# [Extrait]
⟨
Ce vaudeville dans l’air du temps s’attaque à la question du sexisme au travail et n’épargne personne. Nommé aux Molières 2024 dans la catégorie meilleure comédie, Mondial Placard mérite le détour.

Molière, Feydeau et Labiche aimaient rire des travers et des postures de leurs contemporains. Ils auraient adoré notre époque où certains profils sont si aisés à tourner en dérision. Le monde du travail est une mine d’or qu’explore avec talent l’auteur et metteur en scène Côme de Bellescize qui s’inscrit dans la trace de ses glorieux prédécesseurs.
⟩
# [Données fournies]
⟨
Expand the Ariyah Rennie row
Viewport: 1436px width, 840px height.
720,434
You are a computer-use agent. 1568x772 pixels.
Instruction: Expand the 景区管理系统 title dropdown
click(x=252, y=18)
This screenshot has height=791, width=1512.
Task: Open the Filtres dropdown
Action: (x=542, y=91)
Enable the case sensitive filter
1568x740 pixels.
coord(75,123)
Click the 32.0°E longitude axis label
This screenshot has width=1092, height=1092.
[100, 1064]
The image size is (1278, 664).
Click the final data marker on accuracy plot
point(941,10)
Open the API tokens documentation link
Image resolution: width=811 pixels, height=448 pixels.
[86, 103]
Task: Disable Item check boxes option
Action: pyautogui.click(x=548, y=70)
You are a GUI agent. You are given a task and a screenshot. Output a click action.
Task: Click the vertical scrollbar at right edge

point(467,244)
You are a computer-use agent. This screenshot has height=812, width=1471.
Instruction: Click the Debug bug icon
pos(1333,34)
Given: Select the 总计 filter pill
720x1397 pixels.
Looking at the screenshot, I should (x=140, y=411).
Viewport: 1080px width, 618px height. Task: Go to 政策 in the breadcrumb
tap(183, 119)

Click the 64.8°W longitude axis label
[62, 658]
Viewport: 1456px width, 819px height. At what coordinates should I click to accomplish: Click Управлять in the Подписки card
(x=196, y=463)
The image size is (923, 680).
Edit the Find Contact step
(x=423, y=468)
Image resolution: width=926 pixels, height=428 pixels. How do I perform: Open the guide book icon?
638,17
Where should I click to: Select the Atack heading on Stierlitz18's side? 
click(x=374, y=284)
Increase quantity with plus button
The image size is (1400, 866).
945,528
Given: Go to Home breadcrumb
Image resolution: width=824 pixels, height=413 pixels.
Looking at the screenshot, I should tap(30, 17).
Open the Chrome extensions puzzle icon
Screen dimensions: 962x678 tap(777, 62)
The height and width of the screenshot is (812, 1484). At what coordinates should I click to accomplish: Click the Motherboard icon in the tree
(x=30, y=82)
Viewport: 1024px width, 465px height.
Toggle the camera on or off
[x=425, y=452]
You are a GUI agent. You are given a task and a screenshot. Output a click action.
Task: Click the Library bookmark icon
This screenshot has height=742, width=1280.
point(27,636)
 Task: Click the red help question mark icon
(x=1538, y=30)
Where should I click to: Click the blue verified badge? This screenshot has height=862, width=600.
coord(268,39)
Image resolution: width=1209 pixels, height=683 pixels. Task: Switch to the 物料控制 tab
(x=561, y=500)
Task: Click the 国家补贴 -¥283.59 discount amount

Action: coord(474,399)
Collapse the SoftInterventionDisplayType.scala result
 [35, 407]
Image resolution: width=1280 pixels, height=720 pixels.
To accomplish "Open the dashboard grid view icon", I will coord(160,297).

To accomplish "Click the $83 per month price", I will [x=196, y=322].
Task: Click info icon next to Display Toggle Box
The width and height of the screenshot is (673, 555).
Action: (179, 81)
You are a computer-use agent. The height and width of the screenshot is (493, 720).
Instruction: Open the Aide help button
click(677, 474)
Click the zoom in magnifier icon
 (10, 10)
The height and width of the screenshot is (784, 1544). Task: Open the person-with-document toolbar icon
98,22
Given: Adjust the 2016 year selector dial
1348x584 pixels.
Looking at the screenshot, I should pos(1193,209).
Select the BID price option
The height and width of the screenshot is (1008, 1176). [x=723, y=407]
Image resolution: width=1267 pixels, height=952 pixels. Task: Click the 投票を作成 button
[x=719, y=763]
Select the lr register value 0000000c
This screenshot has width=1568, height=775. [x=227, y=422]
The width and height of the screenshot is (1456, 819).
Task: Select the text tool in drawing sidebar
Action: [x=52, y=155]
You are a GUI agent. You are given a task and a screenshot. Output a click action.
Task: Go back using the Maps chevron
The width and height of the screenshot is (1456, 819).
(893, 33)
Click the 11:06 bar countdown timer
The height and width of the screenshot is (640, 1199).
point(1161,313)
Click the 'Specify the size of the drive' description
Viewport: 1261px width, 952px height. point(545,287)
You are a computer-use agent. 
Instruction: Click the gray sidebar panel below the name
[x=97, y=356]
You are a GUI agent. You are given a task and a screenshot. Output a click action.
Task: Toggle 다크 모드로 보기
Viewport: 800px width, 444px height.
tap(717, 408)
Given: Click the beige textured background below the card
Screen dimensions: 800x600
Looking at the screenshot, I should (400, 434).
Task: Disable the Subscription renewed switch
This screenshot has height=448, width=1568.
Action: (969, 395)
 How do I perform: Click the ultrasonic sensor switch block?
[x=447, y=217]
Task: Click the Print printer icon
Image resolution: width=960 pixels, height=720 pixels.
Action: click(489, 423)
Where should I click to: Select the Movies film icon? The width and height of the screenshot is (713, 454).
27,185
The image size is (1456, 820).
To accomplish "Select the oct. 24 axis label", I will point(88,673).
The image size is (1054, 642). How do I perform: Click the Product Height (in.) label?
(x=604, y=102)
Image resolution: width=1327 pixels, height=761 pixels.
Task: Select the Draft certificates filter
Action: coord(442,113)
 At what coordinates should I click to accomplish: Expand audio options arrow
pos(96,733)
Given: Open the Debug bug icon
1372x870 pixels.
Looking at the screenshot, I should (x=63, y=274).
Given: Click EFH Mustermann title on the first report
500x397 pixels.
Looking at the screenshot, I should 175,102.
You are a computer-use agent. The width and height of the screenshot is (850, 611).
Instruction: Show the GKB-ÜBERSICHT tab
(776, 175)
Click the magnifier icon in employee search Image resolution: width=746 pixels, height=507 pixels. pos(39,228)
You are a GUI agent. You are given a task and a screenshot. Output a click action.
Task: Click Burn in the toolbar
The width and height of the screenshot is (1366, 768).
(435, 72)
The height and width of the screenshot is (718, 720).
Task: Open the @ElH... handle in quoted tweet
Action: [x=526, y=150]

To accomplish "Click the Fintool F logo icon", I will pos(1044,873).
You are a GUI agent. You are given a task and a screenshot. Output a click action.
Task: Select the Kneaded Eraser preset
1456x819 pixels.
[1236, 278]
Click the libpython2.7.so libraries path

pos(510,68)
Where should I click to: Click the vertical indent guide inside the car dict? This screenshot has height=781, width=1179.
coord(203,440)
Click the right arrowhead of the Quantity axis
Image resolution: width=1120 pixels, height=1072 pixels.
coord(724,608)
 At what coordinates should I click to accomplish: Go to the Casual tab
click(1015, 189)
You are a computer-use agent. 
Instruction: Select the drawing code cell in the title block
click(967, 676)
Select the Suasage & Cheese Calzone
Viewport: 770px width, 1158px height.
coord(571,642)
⟩
# [Consignes]
**A.** Répondez à ces questions sur l'extrait :
(i) Dans quelle catégorie Mondial Placard a-t-il été nommé aux Molières 2024 ?
(ii) Quelle question ce vaudeville aborde-t-il ?
(iii) Qui est l'auteur et metteur en scène de la pièce ?
**B.** Reproduisez à l'identique les lignes des données fournies, depuis celle qui contient "Where should I click to: Click the blue" jusqu'à celle qui contient "[x=97, y=356]", ces deux lignes comprises.
L'extrait et les lignes n'ont aucun lien entre eux.

# [Réponses par consigne]
**A.**
(i) Meilleure comédie.
(ii) Le sexisme au travail.
(iii) Côme de Bellescize.

**B.**
Where should I click to: Click the blue verified badge? This screenshot has height=862, width=600.
coord(268,39)
Image resolution: width=1209 pixels, height=683 pixels. Task: Switch to the 物料控制 tab
(x=561, y=500)
Task: Click the 国家补贴 -¥283.59 discount amount

Action: coord(474,399)
Collapse the SoftInterventionDisplayType.scala result
 [35, 407]
Image resolution: width=1280 pixels, height=720 pixels.
To accomplish "Open the dashboard grid view icon", I will coord(160,297).

To accomplish "Click the $83 per month price", I will [x=196, y=322].
Task: Click info icon next to Display Toggle Box
The width and height of the screenshot is (673, 555).
Action: (179, 81)
You are a computer-use agent. The height and width of the screenshot is (493, 720).
Instruction: Open the Aide help button
click(677, 474)
Click the zoom in magnifier icon
 (10, 10)
The height and width of the screenshot is (784, 1544). Task: Open the person-with-document toolbar icon
98,22
Given: Adjust the 2016 year selector dial
1348x584 pixels.
Looking at the screenshot, I should pos(1193,209).
Select the BID price option
The height and width of the screenshot is (1008, 1176). [x=723, y=407]
Image resolution: width=1267 pixels, height=952 pixels. Task: Click the 投票を作成 button
[x=719, y=763]
Select the lr register value 0000000c
This screenshot has width=1568, height=775. [x=227, y=422]
The width and height of the screenshot is (1456, 819).
Task: Select the text tool in drawing sidebar
Action: [x=52, y=155]
You are a GUI agent. You are given a task and a screenshot. Output a click action.
Task: Go back using the Maps chevron
The width and height of the screenshot is (1456, 819).
(893, 33)
Click the 11:06 bar countdown timer
The height and width of the screenshot is (640, 1199).
point(1161,313)
Click the 'Specify the size of the drive' description
Viewport: 1261px width, 952px height. point(545,287)
You are a computer-use agent. 
Instruction: Click the gray sidebar panel below the name
[x=97, y=356]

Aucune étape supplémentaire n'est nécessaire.